À Bordeaux, les 170 détenus du secteur E sont confinés à leur cellule depuis la fin de semaine, ce qui a fait grimper les tensions entre eux et les gardiens, nous a confié un agent correctionnel sous le couvert de l’anonymat.

Des détenus dans les prisons québécoises s’apprêtent à s’adresser aux tribunaux dans le but de pouvoir être libérés et envoyés à la maison prématurément, pour ne pas contracter le coronavirus ou pour des raisons humanitaires.

« Je ne doute pas de la bonne volonté du personnel carcéral, mais ce sont des humains, des pères de famille, ils ont des enfants. Mon ex-conjoint n’est pas un tueur. Il me dit que cela ne lui dérange pas de faire du temps, mais il ne veut pas mourir pour quelques mois de prison », nous a dit Marie-Josée, dont l’ex-mari emprisonné a une condition médicale sérieuse.

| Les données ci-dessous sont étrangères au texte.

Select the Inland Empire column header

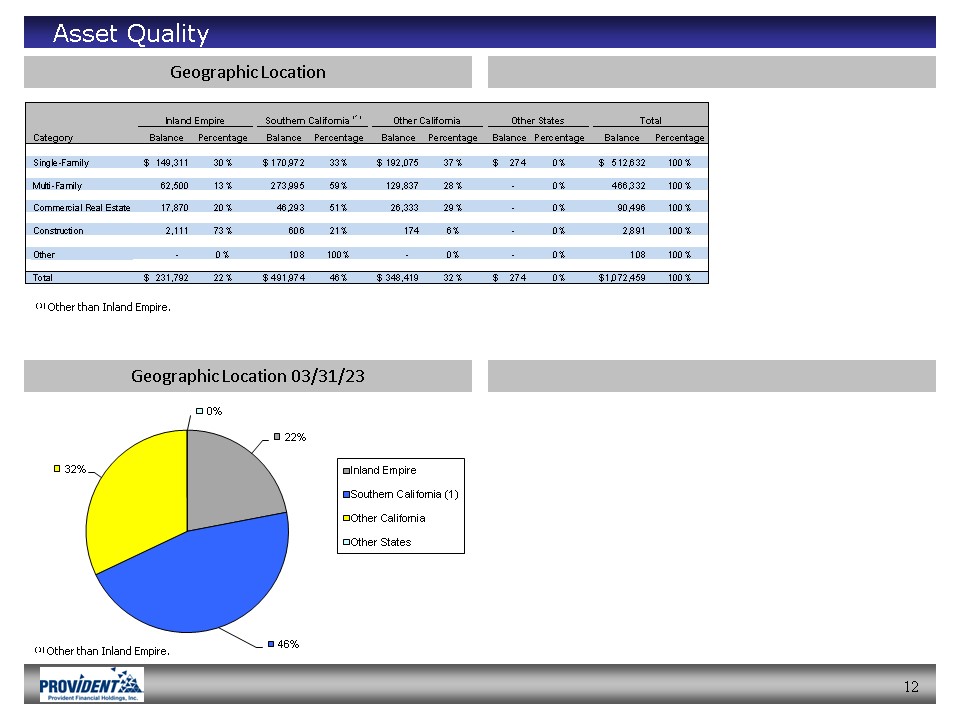194,120
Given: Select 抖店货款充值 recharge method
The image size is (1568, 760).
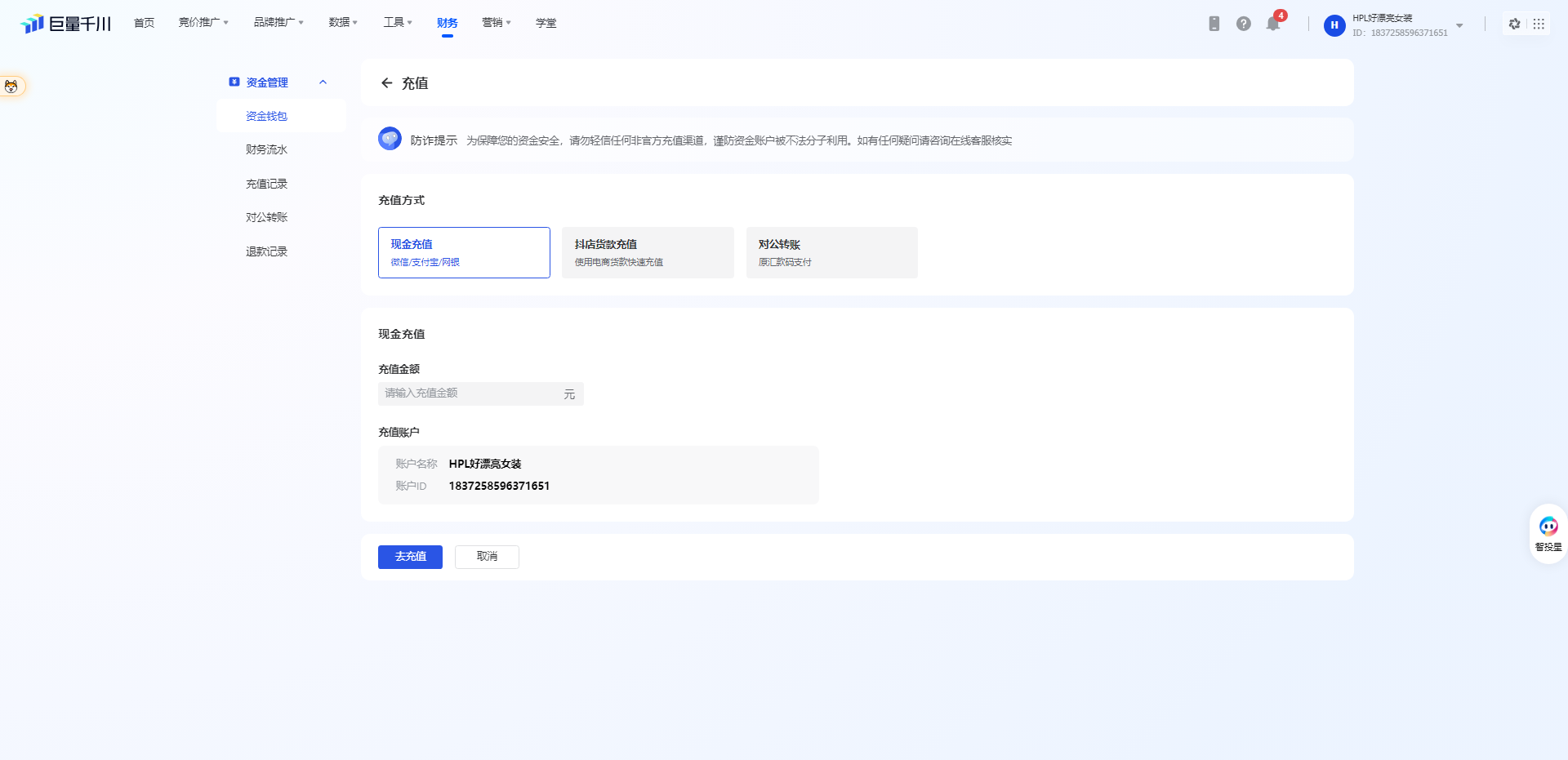Looking at the screenshot, I should pyautogui.click(x=648, y=252).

« Mon gros problème avec la libération de détenus, c’est toujours la notion morale qu’il y a des victimes derrière les crimes de ces détenus. Au Québec, le système judiciaire fait en sorte que tous ceux qui n’étaient pas jugés à risque ou dangereux pour la société sont déjà dehors, grâce à d’autres mesures. Donc ceux qu’on a à l’intérieur, c’est parce que le Tribunal a considéré qu’on ne pouvait pas les laisser dans la société. Et actuellement, on n’est pas en surpopulation. Donc de mon côté, il faut plutôt avoir tous les outils et mesures pour contrer la propagation du coronavirus », croit pour sa part Mathieu Lavoie.

« Toutes les mesures mises en place par le ministère de la Sécurité publique (MSP) visent à protéger la santé des personnes incarcérées et les membres du personnel. Aussi, des tests de dépistage de la COVID-19 ont été effectués sur plusieurs personnes incarcérées, soit celles qui répondaient aux critères d’évaluation déterminés par la Santé publique. Soyez assuré que le MSP suit l'évolution de la situation de près et ajuste ses interventions selon l’avancement de celles-ci et des connaissances », a répondu à La Presse Louise Quintin, porte-parole du ministère de la Sécurité publique du Québec.